WALTHAM, Mass. — Though he won’t be participating in the upcoming NBA summer league, Boston Celtics forward Jared Sullinger has been a full participant at practice this week.
That extra offseason work has allowed him to catch an early look the team’s top draft pick, Marcus Smart, and after two days on the court with the rookie, Sullinger is impressed with what he’s seen.
“I think the biggest thing that shocked me the most is, everyone said how good of an offensive player he is, but defensively, he’s just as good,” Sullinger told reporters after Wednesday’s session. “I think that’s a great attribute that he has, and the way he competes. He doesn’t let loose balls get away from him, he’s diving on loose balls, he’s trying to take charges, he’s doing it all, so it’s a big-time help.”

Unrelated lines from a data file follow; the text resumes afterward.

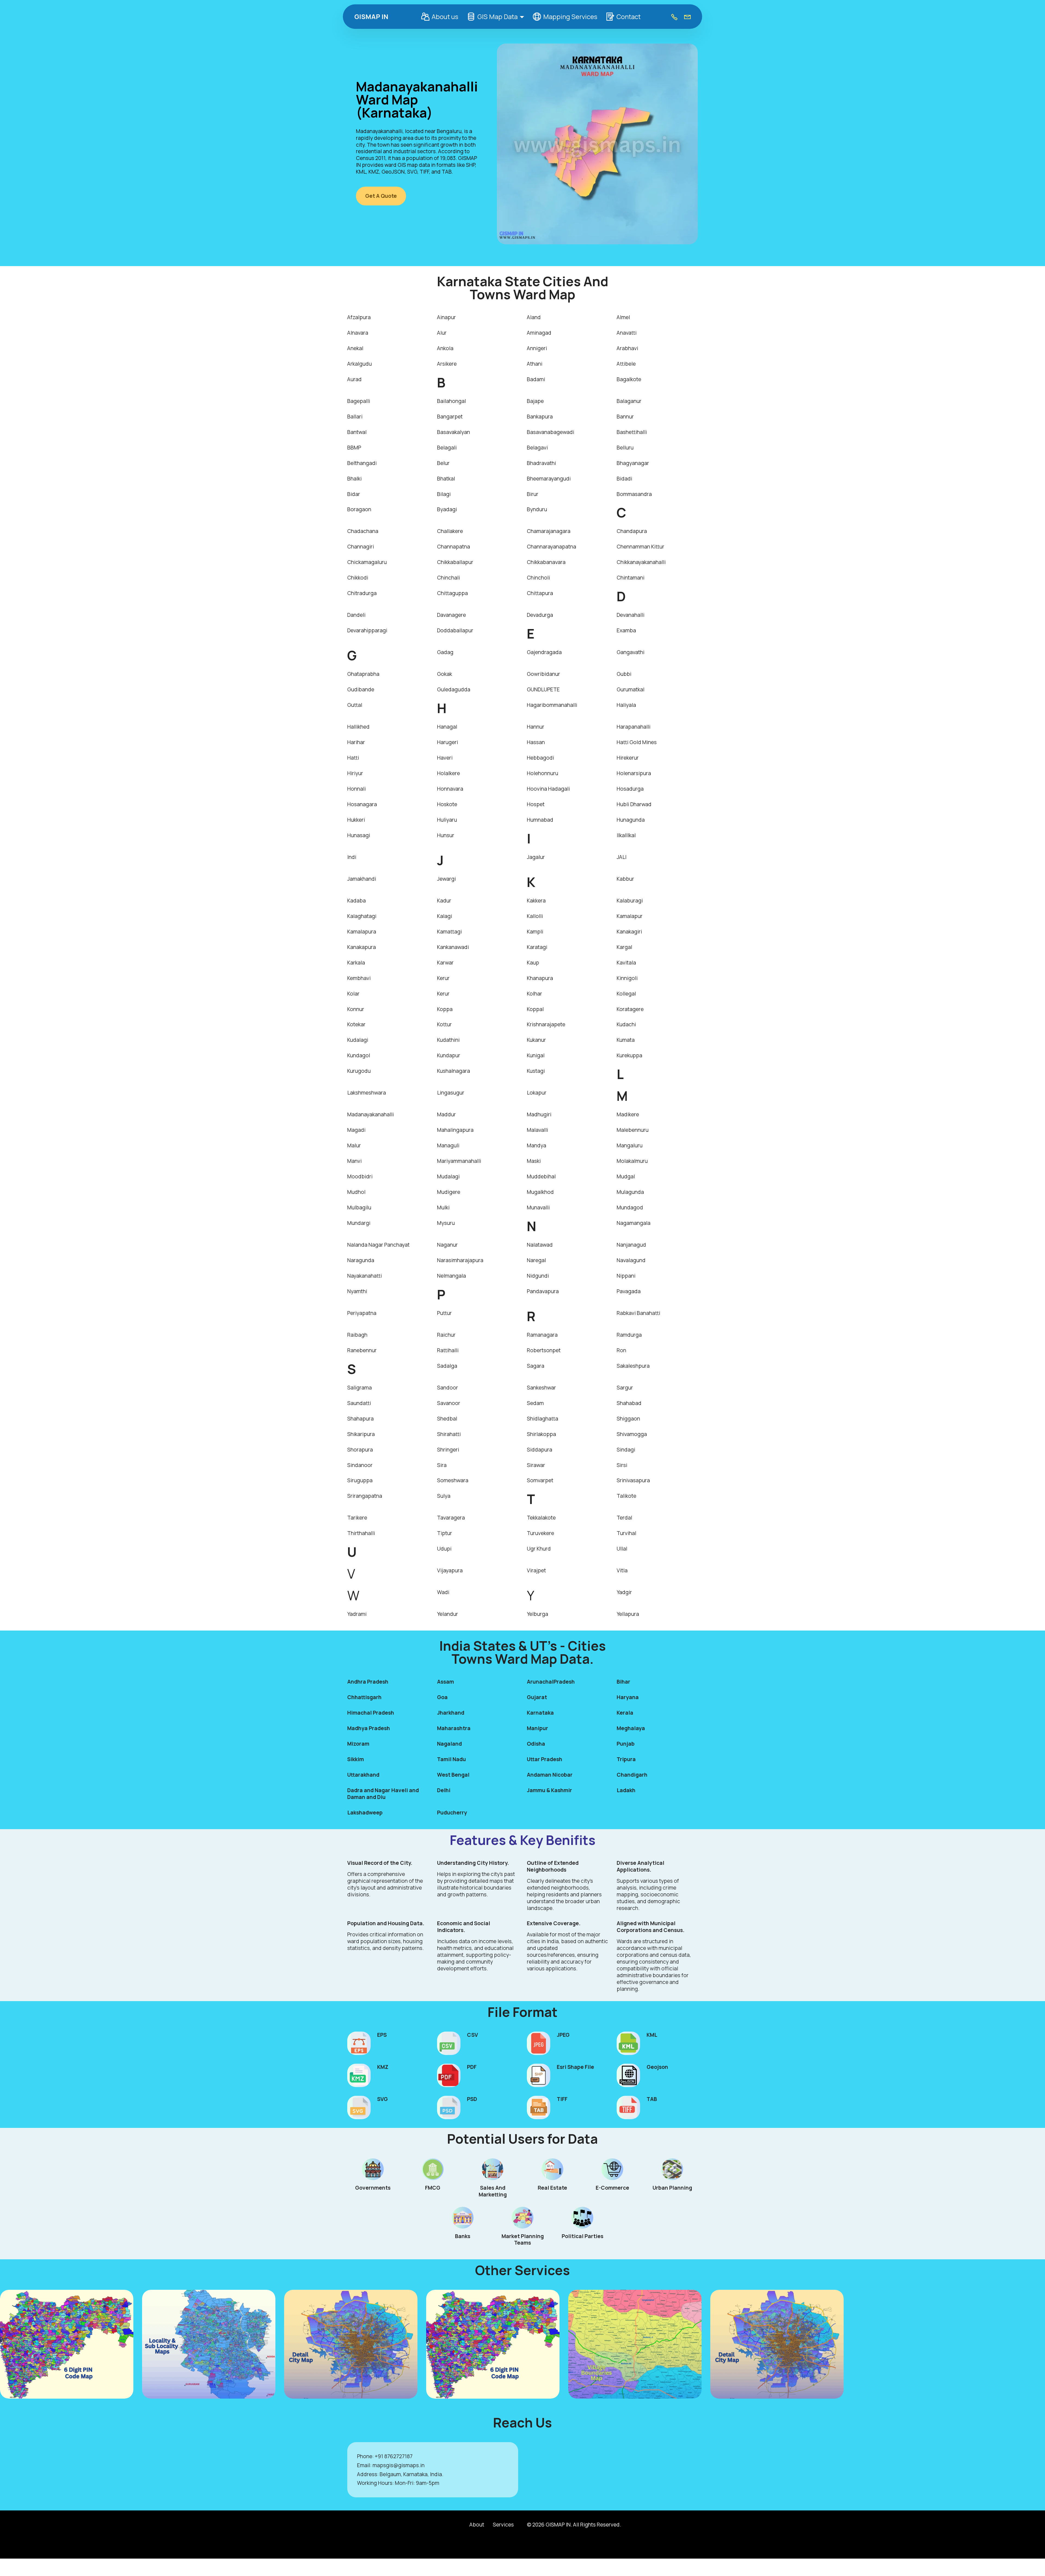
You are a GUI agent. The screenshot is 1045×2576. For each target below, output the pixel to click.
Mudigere (448, 1191)
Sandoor (447, 1387)
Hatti (353, 757)
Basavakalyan (453, 432)
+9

Given Smart’s reputation as a fierce competitor during his time at Oklahoma State, it’s no surprise that he’s been flying around the court in his first official NBA practices. Celtics president of basketball operations Danny Ainge raved about the 20-year-old’s intangibles after selecting him No. 6 overall last week — a characterization Sullinger agreed with wholeheartedly.
“Marcus’ last name pretty much says it all about him on the basketball court,” Sullinger said. “He’s smart, he plays well and he’s a very, very tough defender. That was real shocking to me. I really didn’t watch a lot of college basketball, but you see a lot of highlights on ‘SportsCenter,’ and he was always good, but they never said anything about his defensive ability.”
That’s a ringing endorsement for a player who has yet to even play his first game in the summer league, which begins Saturday in Orlando. Sullinger stopped short, however, of giving Smart too much credit too early when asked to compare his defense to that of free-agent guard Avery Bradley, whom the Celtics reportedly re-signed to a four-year, $32 million contract Wednesday.
“Oh,” Sullinger responded. “I can’t give (Smart) that. He’s got some guys he has to guard first before I can compare him to Avery. Give him about 15 games then you can ask that question again.”